- **Work order**: In the data that follows, each entry is to be restated exactly.
BEGIN Information provided
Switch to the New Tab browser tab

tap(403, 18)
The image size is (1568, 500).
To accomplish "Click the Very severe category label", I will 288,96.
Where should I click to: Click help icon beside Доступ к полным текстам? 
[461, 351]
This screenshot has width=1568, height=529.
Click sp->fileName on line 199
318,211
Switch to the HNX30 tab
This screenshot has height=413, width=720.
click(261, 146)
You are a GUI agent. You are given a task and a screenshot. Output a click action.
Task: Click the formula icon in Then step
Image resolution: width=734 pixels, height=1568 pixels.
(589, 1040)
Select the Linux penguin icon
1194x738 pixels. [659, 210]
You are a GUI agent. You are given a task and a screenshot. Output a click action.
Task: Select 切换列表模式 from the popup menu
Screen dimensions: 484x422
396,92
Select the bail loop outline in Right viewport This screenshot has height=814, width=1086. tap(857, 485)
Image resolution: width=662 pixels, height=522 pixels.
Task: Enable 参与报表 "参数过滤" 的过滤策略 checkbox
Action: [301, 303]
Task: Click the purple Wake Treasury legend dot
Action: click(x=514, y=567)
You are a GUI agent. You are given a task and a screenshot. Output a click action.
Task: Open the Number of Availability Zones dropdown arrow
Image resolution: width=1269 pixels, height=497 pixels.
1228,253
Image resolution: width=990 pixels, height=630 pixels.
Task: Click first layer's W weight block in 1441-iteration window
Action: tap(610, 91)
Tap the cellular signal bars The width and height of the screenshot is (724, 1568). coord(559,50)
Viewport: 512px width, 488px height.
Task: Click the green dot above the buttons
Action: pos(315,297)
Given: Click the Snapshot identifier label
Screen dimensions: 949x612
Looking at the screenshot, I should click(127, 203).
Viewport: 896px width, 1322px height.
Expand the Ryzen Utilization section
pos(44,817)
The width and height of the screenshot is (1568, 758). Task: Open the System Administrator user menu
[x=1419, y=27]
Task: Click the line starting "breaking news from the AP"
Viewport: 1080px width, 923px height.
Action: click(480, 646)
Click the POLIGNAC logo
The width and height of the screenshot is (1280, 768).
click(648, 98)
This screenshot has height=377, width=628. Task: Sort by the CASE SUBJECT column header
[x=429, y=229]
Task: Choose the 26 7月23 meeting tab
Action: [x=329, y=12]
END Information provided
- **Task result**:
Switch to the New Tab browser tab

tap(403, 18)
The image size is (1568, 500).
To accomplish "Click the Very severe category label", I will 288,96.
Where should I click to: Click help icon beside Доступ к полным текстам? 
[461, 351]
This screenshot has width=1568, height=529.
Click sp->fileName on line 199
318,211
Switch to the HNX30 tab
This screenshot has height=413, width=720.
click(261, 146)
You are a GUI agent. You are given a task and a screenshot. Output a click action.
Task: Click the formula icon in Then step
Image resolution: width=734 pixels, height=1568 pixels.
(589, 1040)
Select the Linux penguin icon
1194x738 pixels. [659, 210]
You are a GUI agent. You are given a task and a screenshot. Output a click action.
Task: Select 切换列表模式 from the popup menu
Screen dimensions: 484x422
396,92
Select the bail loop outline in Right viewport This screenshot has height=814, width=1086. tap(857, 485)
Image resolution: width=662 pixels, height=522 pixels.
Task: Enable 参与报表 "参数过滤" 的过滤策略 checkbox
Action: [301, 303]
Task: Click the purple Wake Treasury legend dot
Action: click(x=514, y=567)
You are a GUI agent. You are given a task and a screenshot. Output a click action.
Task: Open the Number of Availability Zones dropdown arrow
Image resolution: width=1269 pixels, height=497 pixels.
1228,253
Image resolution: width=990 pixels, height=630 pixels.
Task: Click first layer's W weight block in 1441-iteration window
Action: tap(610, 91)
Tap the cellular signal bars The width and height of the screenshot is (724, 1568). coord(559,50)
Viewport: 512px width, 488px height.
Task: Click the green dot above the buttons
Action: pos(315,297)
Given: Click the Snapshot identifier label
Screen dimensions: 949x612
Looking at the screenshot, I should click(127, 203).
Viewport: 896px width, 1322px height.
Expand the Ryzen Utilization section
pos(44,817)
The width and height of the screenshot is (1568, 758). Task: Open the System Administrator user menu
[x=1419, y=27]
Task: Click the line starting "breaking news from the AP"
Viewport: 1080px width, 923px height.
Action: click(480, 646)
Click the POLIGNAC logo
The width and height of the screenshot is (1280, 768).
click(648, 98)
This screenshot has height=377, width=628. Task: Sort by the CASE SUBJECT column header
[x=429, y=229]
Task: Choose the 26 7月23 meeting tab
Action: [x=329, y=12]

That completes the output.